Wappen des Johanniterordens. Die Bezeichnung "Rhodensis" nimmt auf den Sitz des Ordensgroßmeisters auf Rhodos (bis 1522) Bezug. (BSB Cod.Icon. 269, fol 1).
Das ehemalige Johanniterschloss in Biebelried um 1910. (Bayerisches Landesamt für Denkmalpflege)
Das Johanniterschloss Biebelried im Jahr 2010. (Bayerisches Landesamt für Denkmalpflege)
Die Johanniterkommende Altmühlmünster aus Anton Wilhelm Ertl, Des Chur-bayerischen Atlantis zweyter Theil, Nürnberg 1690. (Staatliche Bibliothek Passau, S/Mkd [b] 22-2)

von Dieter J. Weiß

Der Johanniterorden entstand zwischen 1099 und 1180 im Heiligen Land. Der Hauptsitz des Ordens war von 1309 bis 1522 Rhodos, seit 1530 Malta (daher auch Malteserorden). Der Orden erwarb seit der Mitte des 12. Jahrhunderts Besitz im römisch-deutschen Reich. Im heutigen Bayern hatte er seinen Besitzschwerpunkt im Raum der Diözese Würzburg (u. a. Rothenburg, Würzburg, Biebelried [Lkr. Kitzingen]). 1312 wurden die Johanniter Besitznachfolger des aufgehobenen Templerordens (z. B. Altmühlmünster, Gde. Riedenburg, Lkr. Kelheim). Im Spätmittelalter entwickelte sich der Orden zu einem Versorgungsinstitut für Adelige.
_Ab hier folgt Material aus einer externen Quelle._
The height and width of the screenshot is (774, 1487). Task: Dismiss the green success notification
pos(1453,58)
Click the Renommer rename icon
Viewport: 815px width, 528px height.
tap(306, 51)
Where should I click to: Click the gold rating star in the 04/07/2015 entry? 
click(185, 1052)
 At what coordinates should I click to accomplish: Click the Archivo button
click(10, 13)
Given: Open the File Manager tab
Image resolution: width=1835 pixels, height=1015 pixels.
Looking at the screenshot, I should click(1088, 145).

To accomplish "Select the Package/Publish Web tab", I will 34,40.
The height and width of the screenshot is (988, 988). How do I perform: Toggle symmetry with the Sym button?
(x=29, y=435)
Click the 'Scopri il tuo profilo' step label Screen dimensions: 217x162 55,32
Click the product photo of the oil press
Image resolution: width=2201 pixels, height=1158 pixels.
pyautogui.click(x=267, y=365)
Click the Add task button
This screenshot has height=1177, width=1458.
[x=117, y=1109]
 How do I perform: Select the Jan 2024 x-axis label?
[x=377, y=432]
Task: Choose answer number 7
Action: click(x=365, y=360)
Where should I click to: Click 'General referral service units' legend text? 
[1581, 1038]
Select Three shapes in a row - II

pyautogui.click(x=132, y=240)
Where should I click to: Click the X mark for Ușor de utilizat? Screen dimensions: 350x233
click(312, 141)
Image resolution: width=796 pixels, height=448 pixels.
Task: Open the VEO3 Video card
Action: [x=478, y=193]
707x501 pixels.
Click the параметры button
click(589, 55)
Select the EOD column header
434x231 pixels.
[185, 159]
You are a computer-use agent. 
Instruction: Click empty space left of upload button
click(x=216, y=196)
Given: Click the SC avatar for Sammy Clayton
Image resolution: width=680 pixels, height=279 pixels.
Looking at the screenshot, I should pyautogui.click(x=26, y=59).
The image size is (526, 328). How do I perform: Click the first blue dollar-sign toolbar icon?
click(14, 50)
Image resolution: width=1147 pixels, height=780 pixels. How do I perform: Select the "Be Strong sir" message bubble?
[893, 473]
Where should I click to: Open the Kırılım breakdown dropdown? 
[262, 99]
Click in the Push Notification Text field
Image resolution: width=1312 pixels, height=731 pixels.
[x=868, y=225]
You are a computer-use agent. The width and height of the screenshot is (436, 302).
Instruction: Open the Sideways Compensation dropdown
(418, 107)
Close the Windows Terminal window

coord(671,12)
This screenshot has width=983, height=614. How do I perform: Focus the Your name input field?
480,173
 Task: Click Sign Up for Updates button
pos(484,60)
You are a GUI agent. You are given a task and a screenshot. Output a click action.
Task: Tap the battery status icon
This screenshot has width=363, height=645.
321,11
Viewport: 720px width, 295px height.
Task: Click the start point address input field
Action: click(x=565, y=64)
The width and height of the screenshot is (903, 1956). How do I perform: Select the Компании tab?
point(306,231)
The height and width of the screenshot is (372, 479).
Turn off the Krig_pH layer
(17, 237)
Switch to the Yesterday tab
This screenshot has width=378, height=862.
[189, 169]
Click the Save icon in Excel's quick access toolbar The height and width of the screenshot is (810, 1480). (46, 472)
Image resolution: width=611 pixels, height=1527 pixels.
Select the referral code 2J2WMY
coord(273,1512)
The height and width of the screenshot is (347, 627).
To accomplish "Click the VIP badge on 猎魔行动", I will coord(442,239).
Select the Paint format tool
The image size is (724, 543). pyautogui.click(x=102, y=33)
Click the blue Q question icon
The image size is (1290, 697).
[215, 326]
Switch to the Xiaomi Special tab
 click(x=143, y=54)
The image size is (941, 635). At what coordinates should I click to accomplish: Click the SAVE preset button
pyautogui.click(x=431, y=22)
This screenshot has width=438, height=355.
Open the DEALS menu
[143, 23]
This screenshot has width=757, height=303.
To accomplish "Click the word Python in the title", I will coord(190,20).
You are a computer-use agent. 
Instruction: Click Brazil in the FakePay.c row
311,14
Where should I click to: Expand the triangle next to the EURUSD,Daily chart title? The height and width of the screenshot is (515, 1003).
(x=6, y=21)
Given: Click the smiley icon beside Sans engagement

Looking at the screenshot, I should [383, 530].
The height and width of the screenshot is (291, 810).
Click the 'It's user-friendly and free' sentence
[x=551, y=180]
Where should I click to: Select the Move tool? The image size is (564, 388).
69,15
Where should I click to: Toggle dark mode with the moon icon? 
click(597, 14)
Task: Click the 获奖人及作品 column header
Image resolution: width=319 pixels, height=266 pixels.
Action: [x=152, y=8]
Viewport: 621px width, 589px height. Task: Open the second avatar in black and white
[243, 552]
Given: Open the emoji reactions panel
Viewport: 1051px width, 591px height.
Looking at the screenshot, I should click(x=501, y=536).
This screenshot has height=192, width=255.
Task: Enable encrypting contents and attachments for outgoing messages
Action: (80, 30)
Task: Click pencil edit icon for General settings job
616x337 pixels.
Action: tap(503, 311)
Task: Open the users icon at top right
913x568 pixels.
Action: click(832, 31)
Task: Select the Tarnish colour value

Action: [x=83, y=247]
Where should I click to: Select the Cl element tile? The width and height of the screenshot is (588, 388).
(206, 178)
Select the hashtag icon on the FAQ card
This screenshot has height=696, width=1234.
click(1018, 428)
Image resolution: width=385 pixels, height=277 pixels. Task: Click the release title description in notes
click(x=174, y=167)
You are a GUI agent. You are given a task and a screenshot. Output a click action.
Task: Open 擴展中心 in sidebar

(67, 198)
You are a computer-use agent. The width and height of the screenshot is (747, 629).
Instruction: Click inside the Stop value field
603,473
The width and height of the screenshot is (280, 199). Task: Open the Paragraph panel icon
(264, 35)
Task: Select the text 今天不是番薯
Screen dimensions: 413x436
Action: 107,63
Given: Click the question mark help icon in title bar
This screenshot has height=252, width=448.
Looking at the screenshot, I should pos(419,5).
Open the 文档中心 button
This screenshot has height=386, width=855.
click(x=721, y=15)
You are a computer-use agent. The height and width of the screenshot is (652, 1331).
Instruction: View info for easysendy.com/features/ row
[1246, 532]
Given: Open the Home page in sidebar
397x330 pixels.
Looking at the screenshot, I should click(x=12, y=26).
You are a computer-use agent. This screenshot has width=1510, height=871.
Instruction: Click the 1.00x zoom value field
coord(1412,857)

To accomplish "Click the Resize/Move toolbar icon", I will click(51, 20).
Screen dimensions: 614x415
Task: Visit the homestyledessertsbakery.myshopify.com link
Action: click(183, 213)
In der Reformation wurden einige Niederlassungen säkularisiert; die Balley Brandenburg trat zum Protestantismus über. 1548 wurde der Johannitermeister in den Reichsfürstenstand erhoben. In Bayern entstand noch 1780 die englisch-bayerische Zunge (Ordensprovinz) mit der Großballei Neuburg. 1808 wurde der Johanniterorden im Rheinbundgebiet säkularisiert. Der katholische Gesamtorden überlebte jedoch die napoleonische Zeit und ist heute als Malteserorden Träger eines weltweit agierenden Hilfsdienstes. Als Johanniterorden wird heute der 1852 in Preußen wieder begründete evangelische Zweig des Ordens bezeichnet.

Die Entstehung des Ordens

Die Kreuzfahrer fanden bei der Eroberung Jerusalems 1099 ein Spital bei der Abtei Santa Maria Latina vor. Hier entstand der Orden des Heiligen Johannes vom Spital zu Jerusalem, der unter der Leitung eines Bruders Gerhard (gest. 1120) die Krankenpflege fortsetzte. Eine mustergültige medizinische Behandlung wurde durch die spirituelle Betreuung ergänzt. Mit der Übernahme feudaler und herrschaftlicher Rechte wuchsen den Johannitern in der ersten Hälfte des 12. Jahrhunderts militärische Aufgaben zu. Papst Paschalis II. (reg. 1099-1118) erkannte die Gemeinschaft 1113 als unabhängige Institution an; Papst Anastasius IV. (reg. 1153/54) gestattete 1154 die Aufnahme von Klerikern, bestätigte die Regel und eximierte den Orden aus der Diözesanorganisation. Um 1180 war die Entwicklung zu einem geistlichen Ritterorden abgeschlossen.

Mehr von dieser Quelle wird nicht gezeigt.